Indique se cada afirmação abaixo está de acordo com o trecho selecionado, respondendo sim ou não e citando literalmente as palavras do trecho que decidem a questão.
1. A expedição de Francisco Bruza Espinosa partiu de Porto Seguro.
2. O processo exploratório iniciado a partir dos territórios baianos resultou na ocupação efetiva do norte mineiro.
3. Francisco Bruza Espinosa entrou no sertão acompanhado de vinte brancos.

> **Trecho selecionado**
------------

O contato com os colonos e a
destruição do habitat vai dizimar estas tribos ao longo do tempo.
2. A COLONIZAÇÃO
a . Primeiras Expedições
O território compreendido
atualmente pelo Estado de Minas Gerais, desde a segunda metade do século XVI,
vinha sendo trilhado por grupos de aventureiros litorâneos em busca das
riquezas anunciadas pelos índios nativos.
Este processo exploratório iniciado a partir do
nordeste da colônia, especificamente dos territórios baianos, propiciou o
reconhecimento de boa parte do norte mineiro, sem contudo traduzir a ocupação
efetiva destas terras.
A colonização propriamente dita foi desenvolvida de
forma gradual, sendo os índios conduzidos para o interior a partir do avanço
aleatório das boiadas que subiam o rio São Francisco e seus afluentes. A
conquista do interior traduziu-se em um deslocamento não só de efetivos
indígenas, fugindo à ganância dos colonizadores, como também de seguimentos
menos favorecidos na busca de terras livres da tutela da metrópole.
Dentre as expedições mais importantes, devido aos
resultados alcançados ou pelo volume de informações registradas sobre a região,
destacaram-se as comandadas por Francisco Bruza Espinosa, Sebastião Fernandes
Tourinho, Antônio Dias Adorno, Marcos de Azevedo e Fernão Dias Paes.
Francisco Bruza Espinosa (1554) embrenhou-se pelo
sertão com doze brancos, incluindo dentre eles o padre Jesuíta João de
Aspilcueta Navarro. Segundo este religioso, o grupo sertanista entrou naquele
território à procura de pedras preciosas e de ouro. Partiu de Porto Seguro
dirigindo-se para o Jequitinhonha, de onde seguiu rumo noroeste para a Serra
Geral, atual Grão Mogol, chegando finalmente às margens do rio São Francisco
onde assentaram uma aldeia “junto da qual passa um rio por nome Monail”.[6]
A expedição de Sebastião Fernandes Tourinho (1573)

------------

> **Dados de origem**

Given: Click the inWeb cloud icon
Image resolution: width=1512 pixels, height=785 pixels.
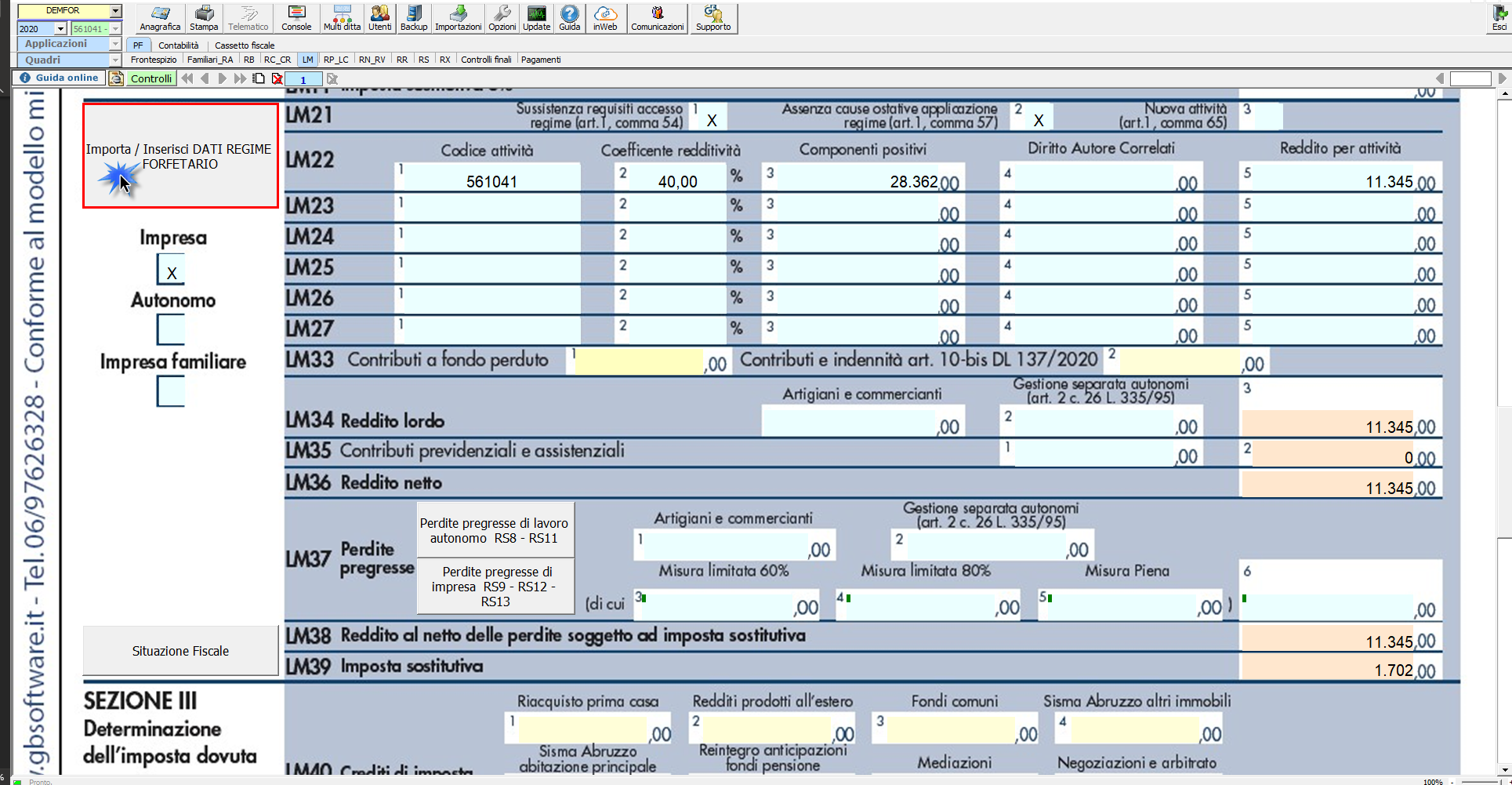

------------

> **Resposta abaixo**
1. Sim: "Partiu de Porto Seguro".
2. Não: "sem contudo traduzir a ocupação efetiva destas terras".
3. Não: "embrenhou-se pelo sertão com doze brancos".